▸ **Material for the task**
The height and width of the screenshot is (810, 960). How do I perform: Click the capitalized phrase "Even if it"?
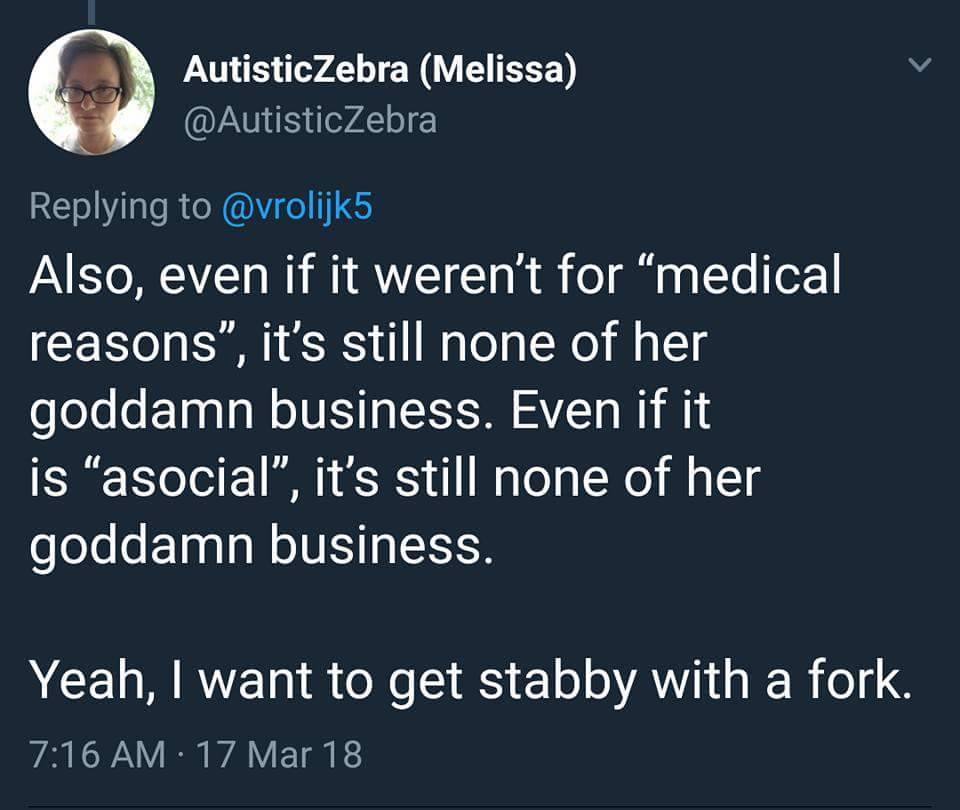[613, 411]
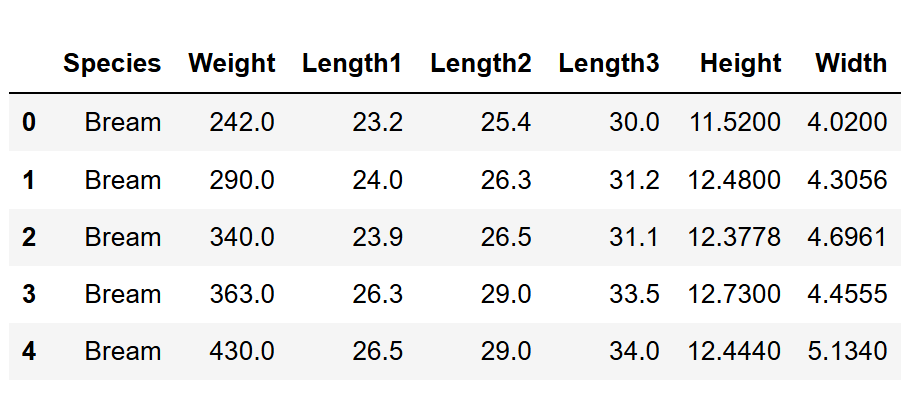913x398 pixels.
Task: Click the Length1 value 23.9
Action: pos(377,237)
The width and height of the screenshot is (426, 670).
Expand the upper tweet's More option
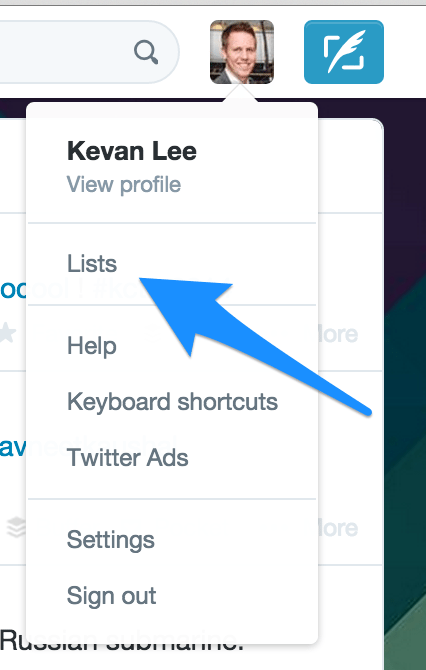point(338,334)
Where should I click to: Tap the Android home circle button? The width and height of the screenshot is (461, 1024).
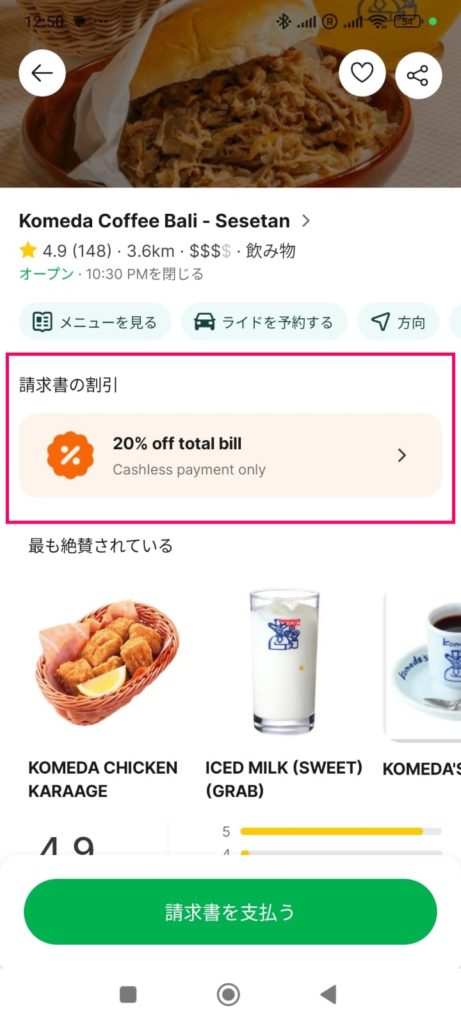click(x=229, y=995)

▸ **About this task**
The line containing "Where should I" and every line after it, through the end of the records, are what you should retype exactly. Do not include the pictures.

▸ **Solution for this task**
Where should I click to: Tap the Android home circle button? The width and height of the screenshot is (461, 1024).
click(x=229, y=995)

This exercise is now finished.